Abstract
Purpose
The clinical significance of margin status in pancreatic head cancer is still controversial due to the nonstandardized definition of R status and pathologic reporting. This study aims to evaluate the impact of the margin status including location and the role of radiation therapy in pancreatic head cancer.
Methods
A total of 314 patients who underwent curative-intent surgery for pancreatic head cancer between 2010 and 2017 were analyzed. Demographics, survival, and local recurrences were compared according to 2 definitions: 0-mm R1 as direct involvement and 1-mm R1 as close resection margin less than 1 mm. The specific margins were divided into 4 groups according to the location around the pancreas: pancreas transection, anterior surface, posterior surface, and vessel (superior mesenteric artery/superior mesenteric vein) margin.
Results
The 0-mm R1-rate was 15.6%, and increased to 36.3% in 1-mm R1. The median overall survival rate of 0-mm R0 vs. R1 was 26 months vs. 16 months (P = 0.052) and that of 1-mm R0 vs. R1 was 27 months vs. 18 months, respectively (P = 0.016). In individual margins, posterior, anterior surface, and pancreas transection margin involvement were associated with poor outcome, and the 1 mm posterior surface involvement was an independent risk factor for disease-free survival (hazard ratio, 1.63). Adjuvant radiation therapy had oncologic benefits, especially in R1 patients (P = 0.011) compared to R0 patients (P = 0.088).
Conclusion
Margin status, especially 1-mm R1 status is an important predictive factor, and involved posterior surface has a clinical impact. Patients with positive margins should be considered adjuvant radiation therapy.
Keywords: Disease-free survival, Margins of excision, Pancreatic neoplasms, Pancreaticoduodenectomy, Prognosis
INTRODUCTION
Pancreatic cancer mostly presents as a systemic disease on diagnosis and curative resection can only be performed in a few patients.

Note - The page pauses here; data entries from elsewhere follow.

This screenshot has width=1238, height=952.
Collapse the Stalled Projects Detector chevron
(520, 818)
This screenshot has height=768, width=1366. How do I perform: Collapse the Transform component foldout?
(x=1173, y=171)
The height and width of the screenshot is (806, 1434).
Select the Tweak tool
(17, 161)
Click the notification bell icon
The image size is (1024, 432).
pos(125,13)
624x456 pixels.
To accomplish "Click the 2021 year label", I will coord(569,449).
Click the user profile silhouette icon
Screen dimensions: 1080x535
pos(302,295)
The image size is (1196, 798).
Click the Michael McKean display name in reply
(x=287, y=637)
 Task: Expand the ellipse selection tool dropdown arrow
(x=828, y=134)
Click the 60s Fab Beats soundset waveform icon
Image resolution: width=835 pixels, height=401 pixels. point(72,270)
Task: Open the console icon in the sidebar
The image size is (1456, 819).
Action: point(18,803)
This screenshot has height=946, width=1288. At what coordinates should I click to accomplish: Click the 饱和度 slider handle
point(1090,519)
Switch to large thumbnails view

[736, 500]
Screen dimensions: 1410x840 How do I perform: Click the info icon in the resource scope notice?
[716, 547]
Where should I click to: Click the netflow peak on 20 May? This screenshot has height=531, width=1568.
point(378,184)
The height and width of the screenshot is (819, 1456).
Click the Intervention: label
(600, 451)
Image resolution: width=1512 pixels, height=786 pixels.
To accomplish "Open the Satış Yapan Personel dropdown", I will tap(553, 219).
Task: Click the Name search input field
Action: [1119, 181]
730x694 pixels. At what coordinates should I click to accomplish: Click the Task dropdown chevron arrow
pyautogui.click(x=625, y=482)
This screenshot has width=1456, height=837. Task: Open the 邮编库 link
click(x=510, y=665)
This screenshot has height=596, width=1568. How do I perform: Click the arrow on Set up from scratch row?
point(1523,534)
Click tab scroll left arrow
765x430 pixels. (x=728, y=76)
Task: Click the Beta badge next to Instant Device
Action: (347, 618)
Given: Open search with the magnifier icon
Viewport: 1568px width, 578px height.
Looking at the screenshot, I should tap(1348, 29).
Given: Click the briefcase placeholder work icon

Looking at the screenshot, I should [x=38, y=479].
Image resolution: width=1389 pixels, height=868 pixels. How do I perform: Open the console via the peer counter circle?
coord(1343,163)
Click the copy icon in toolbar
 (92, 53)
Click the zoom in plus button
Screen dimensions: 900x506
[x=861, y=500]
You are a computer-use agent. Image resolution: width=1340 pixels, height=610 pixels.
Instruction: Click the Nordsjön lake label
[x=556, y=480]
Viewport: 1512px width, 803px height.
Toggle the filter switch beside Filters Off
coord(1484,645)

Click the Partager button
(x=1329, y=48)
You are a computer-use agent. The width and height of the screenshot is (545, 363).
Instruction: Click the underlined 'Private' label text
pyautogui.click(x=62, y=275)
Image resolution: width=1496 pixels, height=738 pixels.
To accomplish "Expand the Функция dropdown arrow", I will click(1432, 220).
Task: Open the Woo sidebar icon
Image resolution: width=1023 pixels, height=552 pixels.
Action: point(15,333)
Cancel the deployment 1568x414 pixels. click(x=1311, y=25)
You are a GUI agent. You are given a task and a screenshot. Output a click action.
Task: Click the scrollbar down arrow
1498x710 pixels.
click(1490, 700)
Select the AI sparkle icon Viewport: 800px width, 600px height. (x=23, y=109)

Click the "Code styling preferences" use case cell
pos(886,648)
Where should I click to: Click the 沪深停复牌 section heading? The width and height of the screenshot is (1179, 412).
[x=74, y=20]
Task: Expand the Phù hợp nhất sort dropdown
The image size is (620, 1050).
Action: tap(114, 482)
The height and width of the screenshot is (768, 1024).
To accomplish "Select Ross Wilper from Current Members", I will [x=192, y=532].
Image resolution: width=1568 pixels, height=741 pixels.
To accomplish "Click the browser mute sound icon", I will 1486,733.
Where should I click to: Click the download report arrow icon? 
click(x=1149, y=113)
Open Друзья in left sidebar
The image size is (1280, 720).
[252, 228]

Even after curative resection, the median survival ranges from 15–20 months, and the 5-year overall survival (OS) ranges from 18% to 27% [1,2,3]. In spite of the development of novel chemotherapeutic agents, pancreatic cancer still has a high recurrence rate and poor survival outcome [4].
While achieving a clear resection margin is the main goal of pancreatic surgery, R1 resection is relatively common due to its aggressive growth patterns and the anatomical location of the pancreas surrounded by critical vascular structures in the pancreatic head.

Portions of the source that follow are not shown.